The VLE was indeed migrated into WMUK’s hosting, which was expanded to a suitable size only in 2014, six months after performance issues with the VLE were reported in August 2013 (on Bugzilla, by that staff member). The planned VLE workshop, to engage trainers, was cancelled four weeks ahead of time because of a lack of progress.

Outside consultancy, while clearly needed, was in fact deferred for consideration. A phone meeting with staff and two contractors was held, with Charles Matthews under the impression that the external consultation he had agreed with staff had taken place. In fact it had been vetoed by the other contractor as "not necessary". Cost estimates for continuing with the intended system were taken at face value, and work was stopped. General discussion of the performance of Moodle plugins showed up a grey area in performance questions generally, and whether the Moodle Partners charges for custom systems really reflected the demands on hosting. Some points, such as the behaviour of the quiz extension in asynchronous use, were never resolved.

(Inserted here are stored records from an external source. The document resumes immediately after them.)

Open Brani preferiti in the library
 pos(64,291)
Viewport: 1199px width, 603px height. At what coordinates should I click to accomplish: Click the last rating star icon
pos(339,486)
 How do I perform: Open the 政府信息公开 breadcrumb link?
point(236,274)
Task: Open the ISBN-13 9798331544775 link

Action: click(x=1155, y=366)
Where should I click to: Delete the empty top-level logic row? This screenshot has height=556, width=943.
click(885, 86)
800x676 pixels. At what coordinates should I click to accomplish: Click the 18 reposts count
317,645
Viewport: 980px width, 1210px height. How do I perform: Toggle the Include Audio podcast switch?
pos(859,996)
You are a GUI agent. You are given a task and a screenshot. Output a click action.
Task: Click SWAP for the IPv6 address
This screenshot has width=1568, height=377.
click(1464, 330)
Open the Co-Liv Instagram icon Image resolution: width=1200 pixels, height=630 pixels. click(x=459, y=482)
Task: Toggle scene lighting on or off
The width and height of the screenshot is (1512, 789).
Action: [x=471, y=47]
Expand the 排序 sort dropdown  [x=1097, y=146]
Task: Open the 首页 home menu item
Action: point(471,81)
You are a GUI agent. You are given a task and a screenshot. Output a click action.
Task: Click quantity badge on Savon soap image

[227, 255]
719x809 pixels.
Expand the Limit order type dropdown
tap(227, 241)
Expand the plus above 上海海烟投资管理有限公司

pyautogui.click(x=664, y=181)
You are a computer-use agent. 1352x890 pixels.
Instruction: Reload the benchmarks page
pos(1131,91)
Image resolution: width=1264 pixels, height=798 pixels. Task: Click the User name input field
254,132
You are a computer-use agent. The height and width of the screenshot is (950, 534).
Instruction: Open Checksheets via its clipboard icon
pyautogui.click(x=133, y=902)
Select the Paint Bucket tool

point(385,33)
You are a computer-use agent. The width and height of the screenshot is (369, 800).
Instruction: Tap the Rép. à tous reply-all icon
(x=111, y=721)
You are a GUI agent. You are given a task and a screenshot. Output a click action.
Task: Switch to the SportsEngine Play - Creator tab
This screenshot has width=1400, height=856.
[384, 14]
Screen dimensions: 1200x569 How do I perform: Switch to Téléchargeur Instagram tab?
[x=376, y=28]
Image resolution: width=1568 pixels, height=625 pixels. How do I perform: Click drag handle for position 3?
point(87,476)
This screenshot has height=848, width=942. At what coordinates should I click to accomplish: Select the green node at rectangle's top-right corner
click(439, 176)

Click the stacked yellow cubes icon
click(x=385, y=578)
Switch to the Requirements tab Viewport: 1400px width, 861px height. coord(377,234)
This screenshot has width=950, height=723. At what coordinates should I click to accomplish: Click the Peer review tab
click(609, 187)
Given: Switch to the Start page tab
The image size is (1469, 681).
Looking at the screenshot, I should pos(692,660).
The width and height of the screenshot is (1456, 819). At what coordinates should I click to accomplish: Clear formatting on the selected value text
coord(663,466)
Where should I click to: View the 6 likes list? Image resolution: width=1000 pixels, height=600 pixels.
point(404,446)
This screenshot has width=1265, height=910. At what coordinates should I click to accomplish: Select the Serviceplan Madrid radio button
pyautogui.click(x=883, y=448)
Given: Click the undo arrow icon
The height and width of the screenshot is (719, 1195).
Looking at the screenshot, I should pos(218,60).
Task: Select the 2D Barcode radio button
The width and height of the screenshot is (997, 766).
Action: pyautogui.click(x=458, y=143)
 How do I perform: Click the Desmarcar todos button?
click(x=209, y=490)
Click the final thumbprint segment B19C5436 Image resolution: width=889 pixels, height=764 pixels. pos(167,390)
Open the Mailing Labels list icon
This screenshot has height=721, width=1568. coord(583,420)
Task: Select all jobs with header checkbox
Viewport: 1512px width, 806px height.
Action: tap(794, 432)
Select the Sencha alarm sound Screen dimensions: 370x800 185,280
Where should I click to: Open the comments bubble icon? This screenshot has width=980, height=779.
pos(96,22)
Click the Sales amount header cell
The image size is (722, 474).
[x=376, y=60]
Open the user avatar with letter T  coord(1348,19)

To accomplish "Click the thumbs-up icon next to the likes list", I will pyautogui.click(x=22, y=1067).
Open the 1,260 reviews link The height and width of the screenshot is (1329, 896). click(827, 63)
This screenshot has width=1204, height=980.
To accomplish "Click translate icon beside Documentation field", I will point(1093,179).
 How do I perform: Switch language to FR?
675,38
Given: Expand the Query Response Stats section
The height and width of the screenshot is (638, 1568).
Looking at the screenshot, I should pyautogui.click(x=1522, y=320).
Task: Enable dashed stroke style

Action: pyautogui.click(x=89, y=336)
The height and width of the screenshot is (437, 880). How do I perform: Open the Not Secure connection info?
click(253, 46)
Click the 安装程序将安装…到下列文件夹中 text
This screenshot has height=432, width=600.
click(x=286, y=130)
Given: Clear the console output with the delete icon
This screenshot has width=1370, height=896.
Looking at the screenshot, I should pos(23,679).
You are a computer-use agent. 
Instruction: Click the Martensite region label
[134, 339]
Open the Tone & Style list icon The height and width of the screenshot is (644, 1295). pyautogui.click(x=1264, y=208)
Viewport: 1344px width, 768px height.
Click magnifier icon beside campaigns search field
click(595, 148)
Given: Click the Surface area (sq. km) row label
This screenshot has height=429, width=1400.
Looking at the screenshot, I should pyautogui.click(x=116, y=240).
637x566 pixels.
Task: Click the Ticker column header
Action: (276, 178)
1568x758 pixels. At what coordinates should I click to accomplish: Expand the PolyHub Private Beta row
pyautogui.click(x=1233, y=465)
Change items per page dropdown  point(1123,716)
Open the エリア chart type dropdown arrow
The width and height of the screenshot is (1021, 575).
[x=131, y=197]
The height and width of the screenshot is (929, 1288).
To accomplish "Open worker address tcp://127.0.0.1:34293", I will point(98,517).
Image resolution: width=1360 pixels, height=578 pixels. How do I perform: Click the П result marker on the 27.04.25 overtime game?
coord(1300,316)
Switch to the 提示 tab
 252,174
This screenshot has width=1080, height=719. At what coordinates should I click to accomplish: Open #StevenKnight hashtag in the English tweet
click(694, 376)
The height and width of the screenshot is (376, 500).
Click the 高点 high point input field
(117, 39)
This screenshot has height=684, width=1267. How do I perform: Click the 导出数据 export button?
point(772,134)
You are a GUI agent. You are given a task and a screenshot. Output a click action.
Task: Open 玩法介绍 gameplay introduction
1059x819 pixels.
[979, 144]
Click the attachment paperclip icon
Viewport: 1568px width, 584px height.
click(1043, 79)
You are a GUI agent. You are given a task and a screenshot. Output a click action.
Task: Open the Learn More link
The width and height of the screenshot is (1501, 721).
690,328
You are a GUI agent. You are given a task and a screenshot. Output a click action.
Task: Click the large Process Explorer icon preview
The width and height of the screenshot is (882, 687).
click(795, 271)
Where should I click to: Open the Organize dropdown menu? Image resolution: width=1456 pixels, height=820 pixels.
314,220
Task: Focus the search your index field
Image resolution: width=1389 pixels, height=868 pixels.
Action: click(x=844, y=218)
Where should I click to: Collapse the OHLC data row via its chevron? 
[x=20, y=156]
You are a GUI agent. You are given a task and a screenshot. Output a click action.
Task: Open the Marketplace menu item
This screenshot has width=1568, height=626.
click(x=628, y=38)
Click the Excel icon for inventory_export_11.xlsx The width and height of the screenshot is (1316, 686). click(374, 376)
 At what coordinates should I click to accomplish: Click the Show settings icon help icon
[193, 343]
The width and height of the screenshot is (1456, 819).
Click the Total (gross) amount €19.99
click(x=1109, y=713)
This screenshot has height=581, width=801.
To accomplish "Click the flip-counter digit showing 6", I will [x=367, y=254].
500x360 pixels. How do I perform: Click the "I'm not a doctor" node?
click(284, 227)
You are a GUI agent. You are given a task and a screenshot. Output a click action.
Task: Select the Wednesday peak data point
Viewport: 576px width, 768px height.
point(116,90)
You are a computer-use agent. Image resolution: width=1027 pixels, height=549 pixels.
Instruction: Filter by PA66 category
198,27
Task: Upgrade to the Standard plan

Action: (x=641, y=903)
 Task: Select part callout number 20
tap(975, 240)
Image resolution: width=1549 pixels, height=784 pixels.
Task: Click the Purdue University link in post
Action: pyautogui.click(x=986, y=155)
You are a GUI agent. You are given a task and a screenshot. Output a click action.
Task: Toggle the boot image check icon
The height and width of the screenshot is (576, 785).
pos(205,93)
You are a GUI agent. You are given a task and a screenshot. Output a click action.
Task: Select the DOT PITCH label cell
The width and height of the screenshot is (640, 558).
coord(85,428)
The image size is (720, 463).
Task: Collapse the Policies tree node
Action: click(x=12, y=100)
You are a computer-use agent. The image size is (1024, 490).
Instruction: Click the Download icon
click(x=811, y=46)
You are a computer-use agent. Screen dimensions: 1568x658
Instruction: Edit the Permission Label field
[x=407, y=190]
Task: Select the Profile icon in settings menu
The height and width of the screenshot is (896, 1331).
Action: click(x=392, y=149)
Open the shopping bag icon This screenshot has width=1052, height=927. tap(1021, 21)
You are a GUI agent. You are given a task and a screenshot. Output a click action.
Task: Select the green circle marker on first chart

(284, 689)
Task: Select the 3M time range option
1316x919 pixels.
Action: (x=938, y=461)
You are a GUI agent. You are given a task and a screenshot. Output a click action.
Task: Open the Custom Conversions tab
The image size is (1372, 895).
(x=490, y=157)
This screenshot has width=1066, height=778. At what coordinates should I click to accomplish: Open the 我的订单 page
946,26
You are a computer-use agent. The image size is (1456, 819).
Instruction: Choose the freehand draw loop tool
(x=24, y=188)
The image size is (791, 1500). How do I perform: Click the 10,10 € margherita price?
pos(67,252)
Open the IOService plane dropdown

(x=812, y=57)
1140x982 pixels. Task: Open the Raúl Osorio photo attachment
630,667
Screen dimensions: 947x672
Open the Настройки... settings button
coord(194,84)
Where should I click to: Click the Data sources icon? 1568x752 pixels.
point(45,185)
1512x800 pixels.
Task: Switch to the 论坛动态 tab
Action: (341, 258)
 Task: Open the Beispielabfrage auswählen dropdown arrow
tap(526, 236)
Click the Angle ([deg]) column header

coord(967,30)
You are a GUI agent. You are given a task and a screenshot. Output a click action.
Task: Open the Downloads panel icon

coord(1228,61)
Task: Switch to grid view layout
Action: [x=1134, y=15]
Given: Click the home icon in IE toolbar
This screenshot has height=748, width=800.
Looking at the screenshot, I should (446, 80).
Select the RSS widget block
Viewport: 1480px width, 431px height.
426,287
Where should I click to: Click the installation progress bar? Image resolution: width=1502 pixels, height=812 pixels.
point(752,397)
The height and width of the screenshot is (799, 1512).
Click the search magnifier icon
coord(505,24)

Also in the second half of 2014, two opinions from different parts of the WMF were obtained in face-to-face meetings in London. One, from the engineering direction, was sceptical about Moodle as software, revealing about WikiEducator and its use of transclusion, and definite that WMUK should resource a Moodle site properly or not at all. Another, from the education side, lamented the lack of comprehension of “instructional design” as supported by Moodle by Wikimedians.

Work on the VLE proceeded with upgrading of the skin, and a project to add quiz questions written in the GIFT format, for portability.

2014[edit | edit source]

With no new budget money, but piecemeal financing, the VLE in 2014 was developed by an upgrade by a volunteer to the current version of Moodle, and further work on the content and appearance. Outside consultancy was used to quantify hosting for a “production” version with much higher traffic. Midas reviewed the content, as did some community members. The modules were consolidated into lessons, more quizzes were added, and some videos in July, ahead of Wikimania, where the VLE was the subject of a presentation at the Education Pre-Conference. It had also been shown at the preliminary Education fringe conference, earlier in the summer.

The transclusion module was not worked on in 2014, despite an application to Jon Davies, and the expanded hosting. This setback undermined the demo potential of the VLE, and was pursued in discussion. It ended with an announcement of a future review, and reference to a dearth of resources.

The VLE has been in limbo from about October 2014. The feedback from WMUK after Wikimania was that the content was at an acceptable level. No formal launch was made, absent an upgrade to the single sign-on module.